R. Kelly was back in domestic relations court Wednesday morning, a week after he was taken into custody for failing to pay more than $160,000 in child support.

Kelly arrived about 9:20 a.m. Since the case is sealed, the courtroom was closed to the public.

Kelly’s publicist Darrell Johnson said the hearing was “just procedure” and Kelly’s camp would be asking the judge to lower the amount of his monthly child support payments. Kelly is supposed to pay $21,000 a month for his three children, who are 21, 20 and 17, according to Johnson.

Kelly’s lawyer, Steve Greenberg, told reporters there would be “no change in anything.” He said the judge has imposed a gag order on everyone involved in the child-support case, which dates back to 2009. The next hearing in the case is set for May.

Last week, Kelly was sent back to jail over his failure to pay the child support he owes to his ex-wife. He was released Saturday after the requisite $161,633 was paid on his behalf. Johnson said the money was collected from family and friends of Kelly.

The singer — who was released from the jail just weeks earlier after he was charged with 10 counts of criminal sexual abuse — has maintained that he is unable to go on tour and make money given the intense public scrutiny stemming from his criminal case and decades of allegations of sexual impropriety.

“I think everyone knows if you can’t play a show, if you can’t go out on tour, if they’re not streaming your music anymore, obviously you’re going to have financial problems,” Greenberg said Wednesday.

As Kelly was inside the courtroom for the hourlong hearing, Johnson questioned the very necessity of the child support payments given the ages of Kelly’s three children.

Kelly’s ex-wife, Johnson noted, has not attended recent hearings in the case.

“We should wonder why she’s never come,” Johnson said. “She’s got $161,000 [and] she never shows up. Why are her kids in their 20s getting child support?”

“Why is he paying child support for grown kids?” he added.
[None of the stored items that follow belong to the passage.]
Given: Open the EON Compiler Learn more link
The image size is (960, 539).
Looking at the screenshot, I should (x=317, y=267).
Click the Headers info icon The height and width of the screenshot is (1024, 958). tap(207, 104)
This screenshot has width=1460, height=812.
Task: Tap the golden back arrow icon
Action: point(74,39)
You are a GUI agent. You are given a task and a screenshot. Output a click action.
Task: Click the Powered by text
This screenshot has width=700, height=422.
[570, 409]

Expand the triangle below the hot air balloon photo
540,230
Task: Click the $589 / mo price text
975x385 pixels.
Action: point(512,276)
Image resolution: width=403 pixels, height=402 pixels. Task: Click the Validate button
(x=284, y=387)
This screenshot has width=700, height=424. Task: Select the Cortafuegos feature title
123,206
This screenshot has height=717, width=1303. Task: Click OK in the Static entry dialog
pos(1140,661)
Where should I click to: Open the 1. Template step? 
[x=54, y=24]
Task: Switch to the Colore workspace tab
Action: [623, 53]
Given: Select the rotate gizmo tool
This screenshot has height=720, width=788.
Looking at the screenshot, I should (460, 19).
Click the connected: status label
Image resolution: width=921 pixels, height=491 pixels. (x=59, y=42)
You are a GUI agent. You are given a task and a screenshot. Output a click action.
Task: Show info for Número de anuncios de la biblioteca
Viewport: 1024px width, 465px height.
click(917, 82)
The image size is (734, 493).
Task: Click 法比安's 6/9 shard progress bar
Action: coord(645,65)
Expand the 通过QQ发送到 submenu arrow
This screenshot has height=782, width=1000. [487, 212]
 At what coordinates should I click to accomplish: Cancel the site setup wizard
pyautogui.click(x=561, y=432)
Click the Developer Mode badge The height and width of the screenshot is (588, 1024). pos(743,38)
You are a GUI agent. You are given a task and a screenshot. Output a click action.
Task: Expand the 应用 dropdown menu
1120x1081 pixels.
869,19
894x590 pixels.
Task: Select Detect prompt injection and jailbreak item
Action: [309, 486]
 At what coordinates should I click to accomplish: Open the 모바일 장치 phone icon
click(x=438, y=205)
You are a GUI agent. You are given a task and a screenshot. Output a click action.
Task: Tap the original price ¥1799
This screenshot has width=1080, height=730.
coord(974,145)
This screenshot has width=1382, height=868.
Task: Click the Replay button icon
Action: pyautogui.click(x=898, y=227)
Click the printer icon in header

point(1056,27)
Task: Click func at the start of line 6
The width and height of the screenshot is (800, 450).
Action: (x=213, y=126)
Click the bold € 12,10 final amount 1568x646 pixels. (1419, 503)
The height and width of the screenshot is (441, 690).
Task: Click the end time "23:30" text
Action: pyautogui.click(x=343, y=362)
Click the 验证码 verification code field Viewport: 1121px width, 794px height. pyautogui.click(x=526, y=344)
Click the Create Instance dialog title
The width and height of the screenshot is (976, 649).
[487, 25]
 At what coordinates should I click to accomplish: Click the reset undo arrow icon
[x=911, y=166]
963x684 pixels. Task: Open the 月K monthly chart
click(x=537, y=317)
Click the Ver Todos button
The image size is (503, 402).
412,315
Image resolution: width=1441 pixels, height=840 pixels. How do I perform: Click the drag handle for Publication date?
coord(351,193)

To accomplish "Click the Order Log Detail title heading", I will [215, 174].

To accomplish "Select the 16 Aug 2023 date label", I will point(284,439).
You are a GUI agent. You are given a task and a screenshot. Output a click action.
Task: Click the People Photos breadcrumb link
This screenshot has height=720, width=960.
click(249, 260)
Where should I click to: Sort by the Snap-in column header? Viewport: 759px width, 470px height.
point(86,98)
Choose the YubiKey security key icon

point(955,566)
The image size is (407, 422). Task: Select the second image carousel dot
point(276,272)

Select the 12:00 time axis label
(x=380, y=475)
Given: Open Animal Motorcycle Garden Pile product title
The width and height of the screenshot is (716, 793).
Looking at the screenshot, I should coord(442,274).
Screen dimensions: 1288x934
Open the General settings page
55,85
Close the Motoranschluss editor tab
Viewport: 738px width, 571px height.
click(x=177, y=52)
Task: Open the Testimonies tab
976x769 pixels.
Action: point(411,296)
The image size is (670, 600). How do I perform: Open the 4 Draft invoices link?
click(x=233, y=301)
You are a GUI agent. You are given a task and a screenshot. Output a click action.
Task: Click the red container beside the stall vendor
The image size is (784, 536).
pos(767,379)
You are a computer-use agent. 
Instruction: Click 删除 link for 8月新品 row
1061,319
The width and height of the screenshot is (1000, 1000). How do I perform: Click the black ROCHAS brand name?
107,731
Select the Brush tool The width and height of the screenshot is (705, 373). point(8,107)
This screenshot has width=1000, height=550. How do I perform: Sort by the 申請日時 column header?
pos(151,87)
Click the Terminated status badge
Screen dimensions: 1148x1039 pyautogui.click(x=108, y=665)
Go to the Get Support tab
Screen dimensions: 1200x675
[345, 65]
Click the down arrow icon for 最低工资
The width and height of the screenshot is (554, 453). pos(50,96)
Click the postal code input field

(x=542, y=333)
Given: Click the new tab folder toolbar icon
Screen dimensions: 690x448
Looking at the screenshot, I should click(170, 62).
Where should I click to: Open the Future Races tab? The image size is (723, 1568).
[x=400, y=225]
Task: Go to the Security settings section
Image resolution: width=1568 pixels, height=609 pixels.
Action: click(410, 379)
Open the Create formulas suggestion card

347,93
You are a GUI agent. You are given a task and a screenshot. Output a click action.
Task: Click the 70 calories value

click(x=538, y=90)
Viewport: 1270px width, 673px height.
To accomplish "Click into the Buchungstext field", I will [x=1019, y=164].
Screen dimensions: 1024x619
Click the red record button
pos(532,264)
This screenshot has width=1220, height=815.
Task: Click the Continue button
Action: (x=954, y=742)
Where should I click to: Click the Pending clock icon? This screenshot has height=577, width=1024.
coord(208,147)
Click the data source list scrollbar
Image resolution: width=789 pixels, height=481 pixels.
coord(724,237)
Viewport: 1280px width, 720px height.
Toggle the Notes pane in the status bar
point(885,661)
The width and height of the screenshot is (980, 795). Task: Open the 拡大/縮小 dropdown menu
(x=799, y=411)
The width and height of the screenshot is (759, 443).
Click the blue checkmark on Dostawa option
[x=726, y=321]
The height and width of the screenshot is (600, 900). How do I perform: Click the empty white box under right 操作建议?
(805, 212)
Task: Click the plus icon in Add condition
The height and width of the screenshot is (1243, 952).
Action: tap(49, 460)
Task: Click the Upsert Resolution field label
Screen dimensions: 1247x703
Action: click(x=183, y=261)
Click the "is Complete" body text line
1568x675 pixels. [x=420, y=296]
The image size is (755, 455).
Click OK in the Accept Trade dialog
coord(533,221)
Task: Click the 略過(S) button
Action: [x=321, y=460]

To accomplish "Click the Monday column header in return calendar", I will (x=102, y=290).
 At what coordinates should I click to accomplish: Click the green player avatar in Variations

Asked to characterize Kelly’s current mindset, Greenberg said he was “amazed that [Kelly is] able to hold up.”

“I have never met anyone who’s under an onslaught from so many different places — maybe Trump, that would be the only other one, but it’s different — anyone who’s under such an onslaught from every which way, from so many different places, personally and professionally,” Greenberg said.

“And I admire the fact that he’s able to get up in the morning and he’s still able to make his music, that he’s able to show up in court and hold his head high.”